— BRIEF —
Please copy out the rows word for word, starting with the line that contains "Open the date range dropdown" and going on through the end of the rows.

::::::::::

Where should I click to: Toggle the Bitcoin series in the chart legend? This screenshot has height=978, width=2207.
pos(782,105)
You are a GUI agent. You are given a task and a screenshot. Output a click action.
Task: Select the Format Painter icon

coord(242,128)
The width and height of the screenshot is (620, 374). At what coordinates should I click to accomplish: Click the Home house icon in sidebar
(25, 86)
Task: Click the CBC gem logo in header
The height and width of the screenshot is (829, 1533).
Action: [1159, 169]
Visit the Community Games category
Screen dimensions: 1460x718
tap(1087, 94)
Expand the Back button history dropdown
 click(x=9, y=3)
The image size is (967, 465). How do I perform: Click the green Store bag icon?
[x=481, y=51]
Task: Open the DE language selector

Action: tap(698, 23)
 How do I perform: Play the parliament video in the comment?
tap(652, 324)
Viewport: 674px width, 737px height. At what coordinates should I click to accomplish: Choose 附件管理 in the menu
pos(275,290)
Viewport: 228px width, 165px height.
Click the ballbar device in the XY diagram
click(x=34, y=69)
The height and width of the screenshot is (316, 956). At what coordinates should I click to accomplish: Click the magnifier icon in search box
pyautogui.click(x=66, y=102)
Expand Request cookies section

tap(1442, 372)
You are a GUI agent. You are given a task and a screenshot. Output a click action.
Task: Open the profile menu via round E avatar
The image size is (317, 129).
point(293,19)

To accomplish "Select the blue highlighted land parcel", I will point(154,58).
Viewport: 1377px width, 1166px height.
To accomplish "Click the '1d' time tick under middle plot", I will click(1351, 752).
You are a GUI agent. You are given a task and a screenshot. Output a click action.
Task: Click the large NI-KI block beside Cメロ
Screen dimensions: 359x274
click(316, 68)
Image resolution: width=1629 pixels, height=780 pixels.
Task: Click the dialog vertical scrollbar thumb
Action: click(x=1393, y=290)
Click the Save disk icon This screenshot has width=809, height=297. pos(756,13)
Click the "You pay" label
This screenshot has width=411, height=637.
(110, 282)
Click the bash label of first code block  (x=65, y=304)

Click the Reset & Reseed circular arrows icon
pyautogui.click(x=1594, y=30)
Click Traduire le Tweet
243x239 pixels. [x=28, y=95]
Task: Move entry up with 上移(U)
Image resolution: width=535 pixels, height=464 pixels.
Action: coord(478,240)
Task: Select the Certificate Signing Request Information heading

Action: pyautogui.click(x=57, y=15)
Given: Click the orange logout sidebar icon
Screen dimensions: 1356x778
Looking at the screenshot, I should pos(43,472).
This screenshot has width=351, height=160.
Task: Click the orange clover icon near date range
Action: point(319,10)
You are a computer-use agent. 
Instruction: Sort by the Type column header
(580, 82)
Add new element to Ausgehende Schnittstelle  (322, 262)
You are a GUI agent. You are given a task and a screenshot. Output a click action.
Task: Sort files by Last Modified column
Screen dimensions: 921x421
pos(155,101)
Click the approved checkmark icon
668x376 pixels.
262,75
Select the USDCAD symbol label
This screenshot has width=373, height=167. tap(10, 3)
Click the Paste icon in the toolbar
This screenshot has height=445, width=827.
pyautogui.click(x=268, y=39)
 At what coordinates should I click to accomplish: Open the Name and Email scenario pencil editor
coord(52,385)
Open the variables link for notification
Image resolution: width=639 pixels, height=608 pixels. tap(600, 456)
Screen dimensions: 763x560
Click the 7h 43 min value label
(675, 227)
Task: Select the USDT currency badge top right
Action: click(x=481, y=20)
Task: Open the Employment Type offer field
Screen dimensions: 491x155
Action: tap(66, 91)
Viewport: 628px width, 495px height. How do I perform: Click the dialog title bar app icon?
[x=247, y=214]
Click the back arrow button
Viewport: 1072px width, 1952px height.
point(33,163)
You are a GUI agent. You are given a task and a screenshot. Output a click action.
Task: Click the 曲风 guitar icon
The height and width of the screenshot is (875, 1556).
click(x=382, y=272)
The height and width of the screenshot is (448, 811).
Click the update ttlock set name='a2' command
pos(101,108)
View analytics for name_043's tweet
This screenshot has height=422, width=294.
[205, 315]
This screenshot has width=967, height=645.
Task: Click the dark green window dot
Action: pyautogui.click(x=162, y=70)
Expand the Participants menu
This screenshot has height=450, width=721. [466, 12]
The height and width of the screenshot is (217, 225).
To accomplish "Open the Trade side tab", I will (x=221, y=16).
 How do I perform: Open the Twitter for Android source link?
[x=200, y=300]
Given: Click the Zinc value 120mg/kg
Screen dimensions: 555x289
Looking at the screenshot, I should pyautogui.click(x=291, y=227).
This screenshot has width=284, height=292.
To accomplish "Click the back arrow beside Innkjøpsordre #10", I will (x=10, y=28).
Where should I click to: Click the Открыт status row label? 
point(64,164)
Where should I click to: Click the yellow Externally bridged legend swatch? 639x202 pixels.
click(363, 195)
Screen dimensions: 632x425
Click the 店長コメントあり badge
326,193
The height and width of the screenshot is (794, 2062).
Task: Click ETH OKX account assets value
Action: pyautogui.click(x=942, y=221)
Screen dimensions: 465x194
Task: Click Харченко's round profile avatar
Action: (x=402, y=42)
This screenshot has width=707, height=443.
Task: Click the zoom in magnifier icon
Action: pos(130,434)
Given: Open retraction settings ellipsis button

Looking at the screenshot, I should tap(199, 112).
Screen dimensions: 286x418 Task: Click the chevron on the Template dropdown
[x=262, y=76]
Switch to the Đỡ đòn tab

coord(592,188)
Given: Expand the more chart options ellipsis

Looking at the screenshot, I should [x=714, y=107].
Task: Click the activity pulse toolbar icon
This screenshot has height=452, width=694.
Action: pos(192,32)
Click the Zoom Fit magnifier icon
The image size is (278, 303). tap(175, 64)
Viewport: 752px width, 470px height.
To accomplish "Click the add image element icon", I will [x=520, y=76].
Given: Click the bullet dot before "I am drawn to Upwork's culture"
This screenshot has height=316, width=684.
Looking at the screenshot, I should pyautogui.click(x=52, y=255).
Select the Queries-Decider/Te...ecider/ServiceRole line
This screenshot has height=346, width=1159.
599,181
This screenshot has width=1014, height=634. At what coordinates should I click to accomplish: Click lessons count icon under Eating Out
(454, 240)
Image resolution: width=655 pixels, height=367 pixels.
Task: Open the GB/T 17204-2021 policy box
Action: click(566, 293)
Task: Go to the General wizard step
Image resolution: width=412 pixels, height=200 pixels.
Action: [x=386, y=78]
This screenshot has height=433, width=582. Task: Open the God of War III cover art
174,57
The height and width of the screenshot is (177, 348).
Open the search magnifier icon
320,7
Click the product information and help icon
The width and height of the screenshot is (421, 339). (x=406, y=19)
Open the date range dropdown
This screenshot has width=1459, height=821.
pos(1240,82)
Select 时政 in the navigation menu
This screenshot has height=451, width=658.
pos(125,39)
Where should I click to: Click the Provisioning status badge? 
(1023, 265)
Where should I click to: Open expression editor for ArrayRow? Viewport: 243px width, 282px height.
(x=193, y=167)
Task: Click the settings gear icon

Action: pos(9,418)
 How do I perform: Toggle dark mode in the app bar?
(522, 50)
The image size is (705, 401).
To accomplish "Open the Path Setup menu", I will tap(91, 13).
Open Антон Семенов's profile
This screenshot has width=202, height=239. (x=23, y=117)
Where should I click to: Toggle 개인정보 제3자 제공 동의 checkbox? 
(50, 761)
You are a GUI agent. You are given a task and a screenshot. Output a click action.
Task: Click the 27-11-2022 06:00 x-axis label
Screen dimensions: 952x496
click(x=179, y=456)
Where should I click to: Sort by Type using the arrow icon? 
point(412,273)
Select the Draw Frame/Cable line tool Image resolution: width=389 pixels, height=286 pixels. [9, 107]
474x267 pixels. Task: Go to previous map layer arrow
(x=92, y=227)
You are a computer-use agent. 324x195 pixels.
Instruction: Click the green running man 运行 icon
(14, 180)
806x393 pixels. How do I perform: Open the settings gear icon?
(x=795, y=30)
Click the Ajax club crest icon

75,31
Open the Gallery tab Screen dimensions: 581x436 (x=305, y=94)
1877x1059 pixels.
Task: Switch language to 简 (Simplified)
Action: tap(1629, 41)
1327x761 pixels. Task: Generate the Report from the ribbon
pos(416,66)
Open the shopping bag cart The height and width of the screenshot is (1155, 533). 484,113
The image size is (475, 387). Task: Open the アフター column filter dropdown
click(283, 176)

::::::::::

— WRITTEN ANSWER —
Open the date range dropdown
This screenshot has width=1459, height=821.
pos(1240,82)
Select 时政 in the navigation menu
This screenshot has height=451, width=658.
pos(125,39)
Where should I click to: Click the Provisioning status badge? 
(1023, 265)
Where should I click to: Open expression editor for ArrayRow? Viewport: 243px width, 282px height.
(x=193, y=167)
Task: Click the settings gear icon

Action: pos(9,418)
 How do I perform: Toggle dark mode in the app bar?
(522, 50)
The image size is (705, 401).
To accomplish "Open the Path Setup menu", I will tap(91, 13).
Open Антон Семенов's profile
This screenshot has width=202, height=239. (x=23, y=117)
Where should I click to: Toggle 개인정보 제3자 제공 동의 checkbox? 
(50, 761)
You are a GUI agent. You are given a task and a screenshot. Output a click action.
Task: Click the 27-11-2022 06:00 x-axis label
Screen dimensions: 952x496
click(x=179, y=456)
Where should I click to: Sort by Type using the arrow icon? 
point(412,273)
Select the Draw Frame/Cable line tool Image resolution: width=389 pixels, height=286 pixels. [9, 107]
474x267 pixels. Task: Go to previous map layer arrow
(x=92, y=227)
You are a computer-use agent. 324x195 pixels.
Instruction: Click the green running man 运行 icon
(14, 180)
806x393 pixels. How do I perform: Open the settings gear icon?
(x=795, y=30)
Click the Ajax club crest icon

75,31
Open the Gallery tab Screen dimensions: 581x436 (x=305, y=94)
1877x1059 pixels.
Task: Switch language to 简 (Simplified)
Action: tap(1629, 41)
1327x761 pixels. Task: Generate the Report from the ribbon
pos(416,66)
Open the shopping bag cart The height and width of the screenshot is (1155, 533). 484,113
The image size is (475, 387). Task: Open the アフター column filter dropdown
click(283, 176)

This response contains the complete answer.